Portrety, portety i... piękna epoka
Warszawską edycję wystawy wielkiej malarki przygotowano na 150. rocznicę jej urodzin. Zakończona niecały miesiąc temu ekspozycja dorobku Olgi Boznańskiej w krakowskim Muzeum Narodowym osiągnęła frekwencyjny sukces. Można śmiało założyć, że podobnie będzie w Warszawie.
Przeniesiona do stołecznego muzeum, wcale nie jest tym samym pokazem. W warszawskiej wystawie pobrzmiewa echo XIX-wiecznego Krakowa, który ukształtował młodą Boznańską - i paryskie studio, a co znacznie ważniejsze - paryski kontekst. I nie tylko z powodu przedmiotów żywcem przeniesionych z wyżej wymienionych miejsc.

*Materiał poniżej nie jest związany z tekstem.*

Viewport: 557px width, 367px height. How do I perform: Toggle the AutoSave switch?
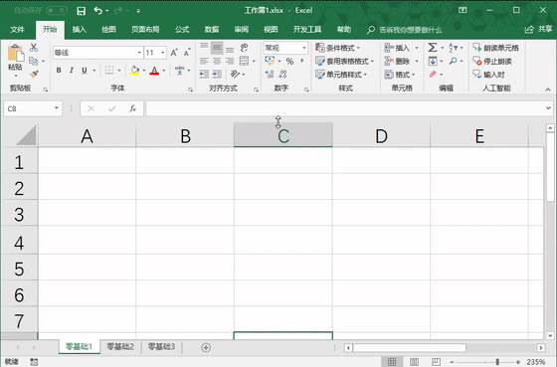56,10
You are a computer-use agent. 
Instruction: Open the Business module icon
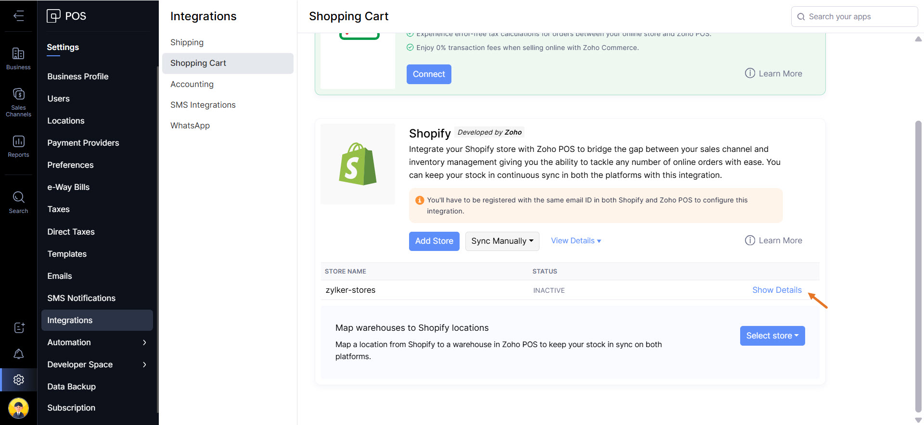[18, 58]
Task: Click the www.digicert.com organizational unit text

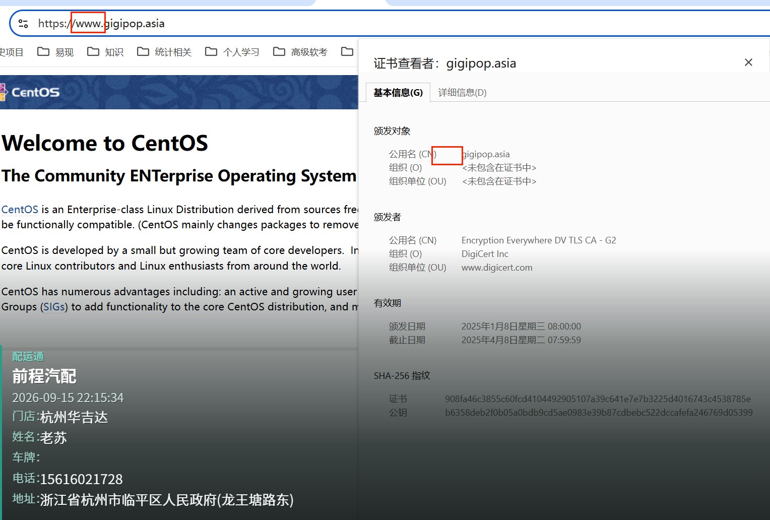Action: (497, 268)
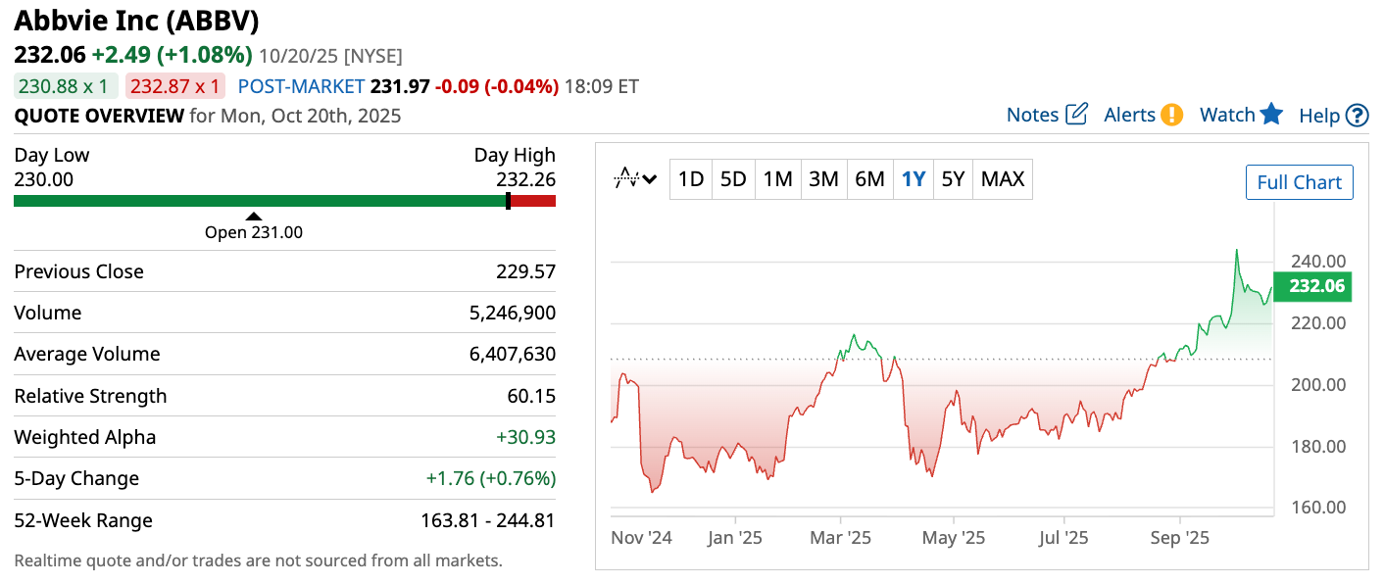Click the 232.06 price label on chart
Viewport: 1384px width, 584px height.
(x=1317, y=287)
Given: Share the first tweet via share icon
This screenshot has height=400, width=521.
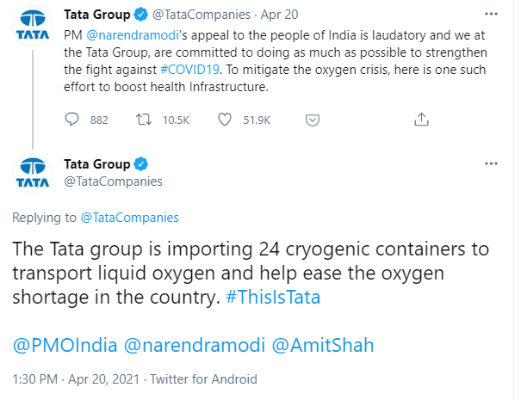Looking at the screenshot, I should tap(421, 119).
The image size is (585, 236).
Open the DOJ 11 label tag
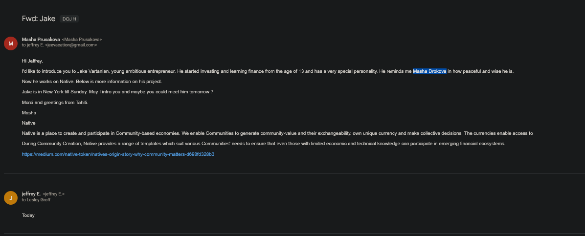(69, 19)
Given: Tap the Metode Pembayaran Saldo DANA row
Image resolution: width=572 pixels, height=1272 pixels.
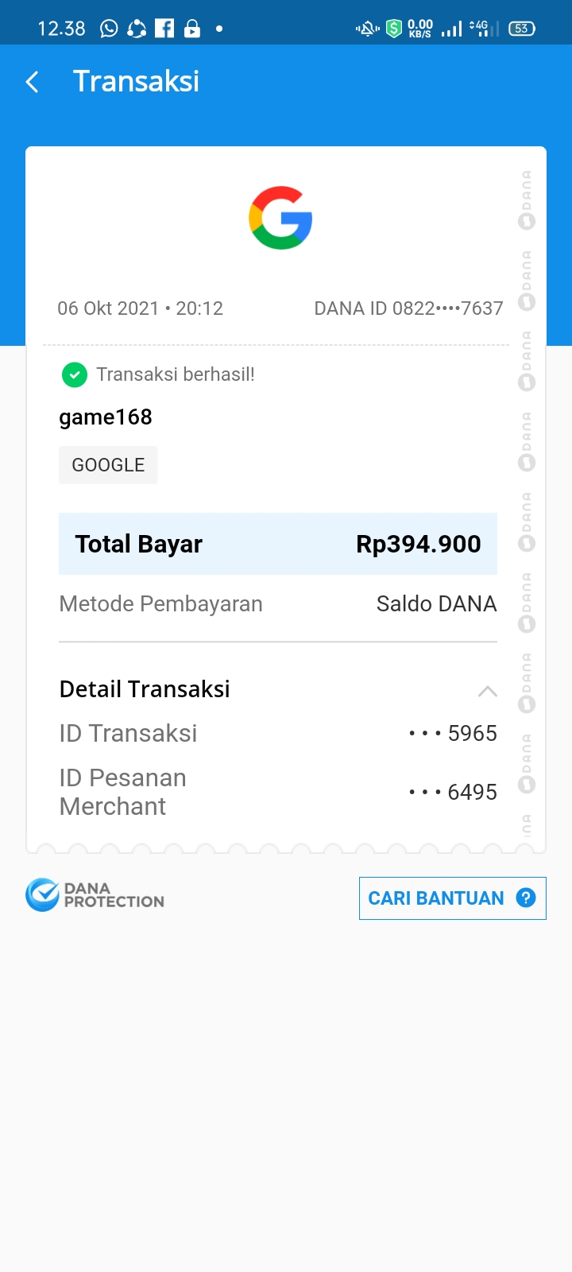Looking at the screenshot, I should (x=278, y=604).
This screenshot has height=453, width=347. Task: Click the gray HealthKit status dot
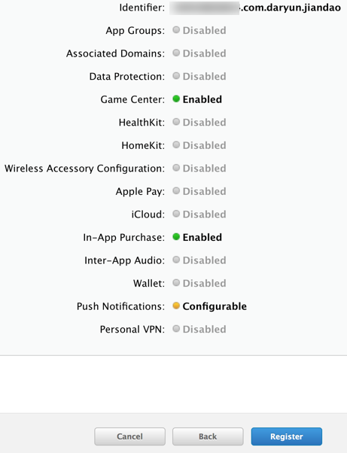pos(176,122)
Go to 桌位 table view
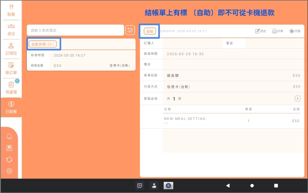Screen dimensions: 308x193 point(11,30)
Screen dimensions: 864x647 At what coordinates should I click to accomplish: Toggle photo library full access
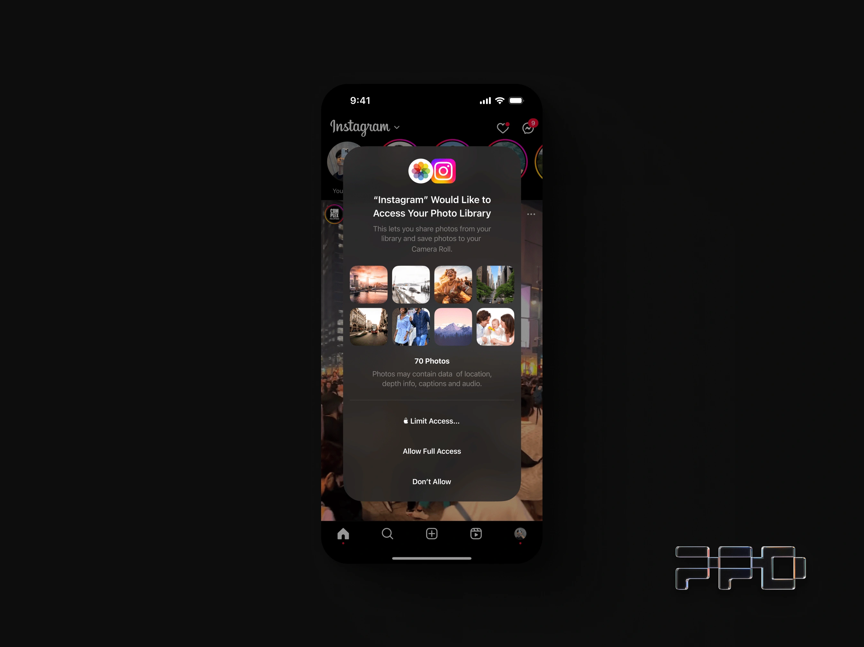click(x=432, y=451)
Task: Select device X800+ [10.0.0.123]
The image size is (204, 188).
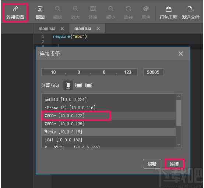Action: pyautogui.click(x=109, y=115)
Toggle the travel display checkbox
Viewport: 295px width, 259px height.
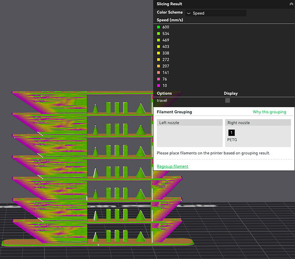227,100
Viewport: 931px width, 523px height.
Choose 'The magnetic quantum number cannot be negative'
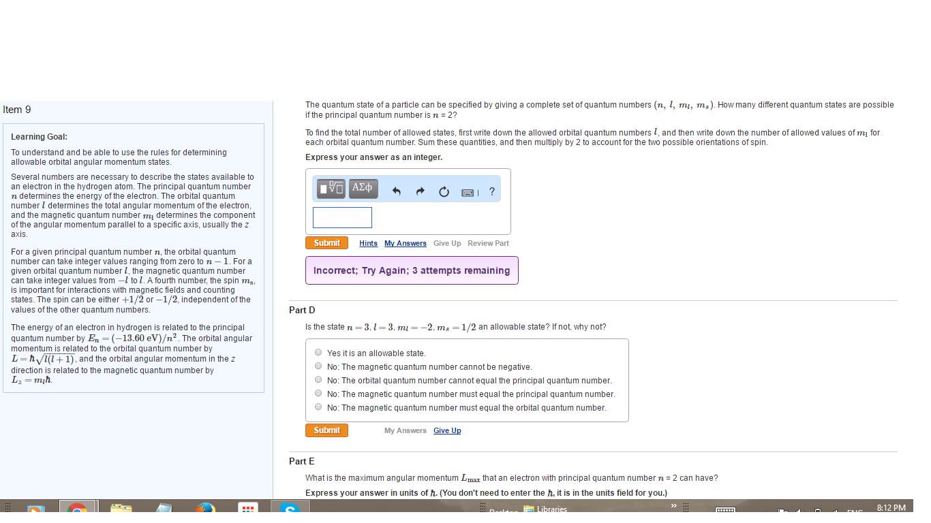tap(318, 365)
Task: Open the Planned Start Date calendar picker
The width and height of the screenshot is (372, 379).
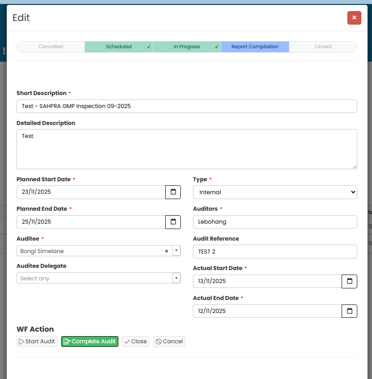Action: pyautogui.click(x=173, y=192)
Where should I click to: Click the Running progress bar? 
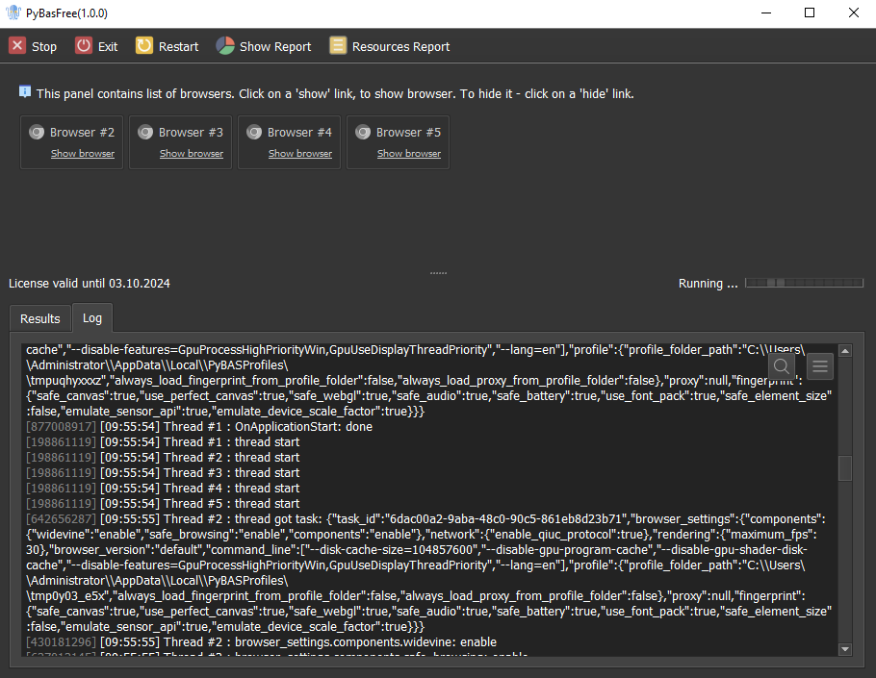(x=806, y=284)
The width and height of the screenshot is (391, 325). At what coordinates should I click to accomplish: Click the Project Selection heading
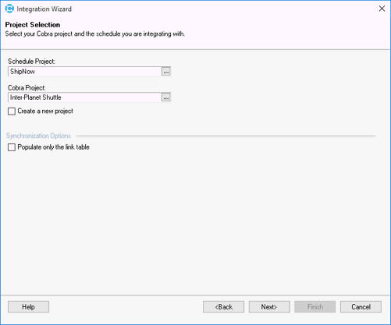click(x=33, y=25)
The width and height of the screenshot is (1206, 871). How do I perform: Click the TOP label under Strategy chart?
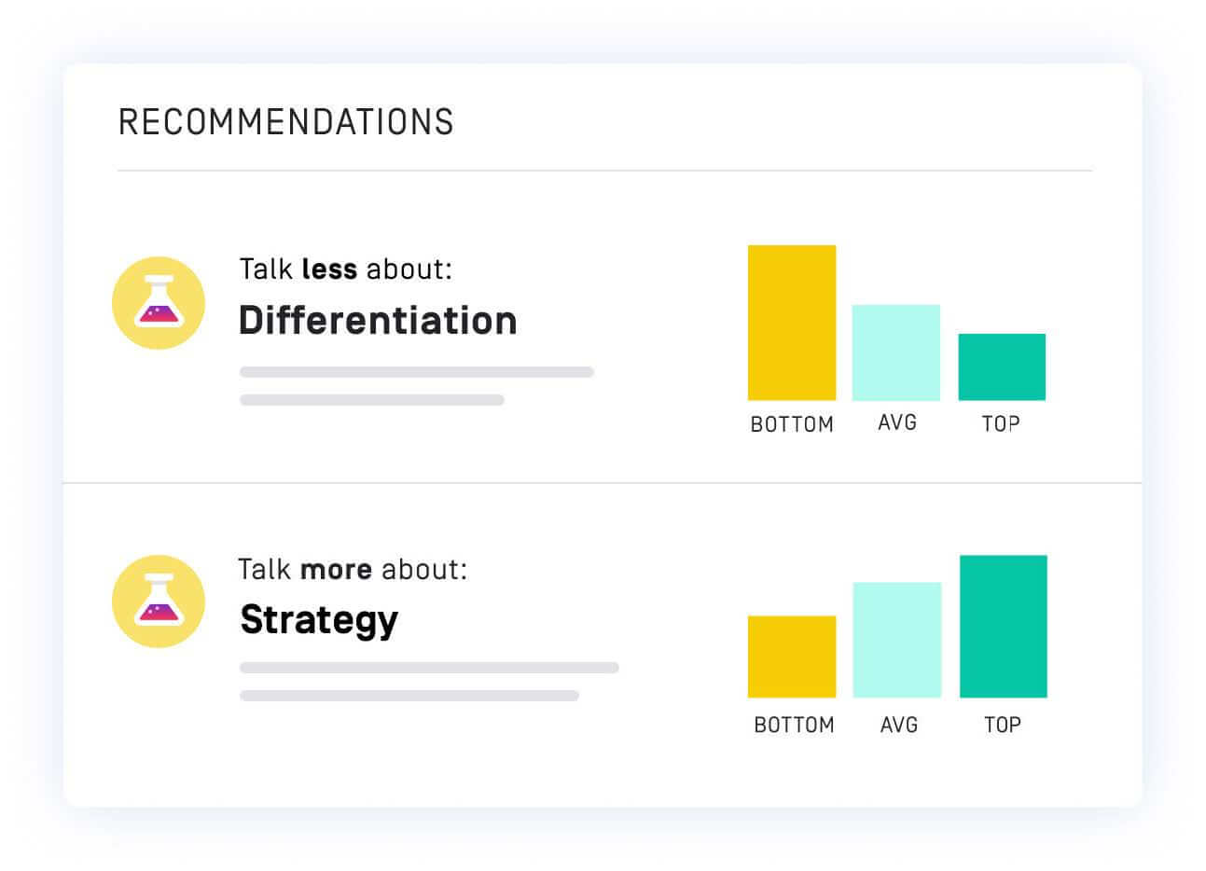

Ta ekspozycja wyzwala emocje kiedy wchodzimy w tłum zacnych mieszczuchów i wykwintnych arystokratów z minionej epoki, wśród których mignie czasem jakaś chłopka zauważona z racji szczególnego nakrycia głowy.
Wobec wszystkich malarka stosowała ten sam klucz: sadzała, unieruchamiała, męczyła monotonią pozowania. Im dłużej malowała, tym bardziej zacierała rysy. Za to wydobywała mowę ciała - prawdę o całości - o portretowanym.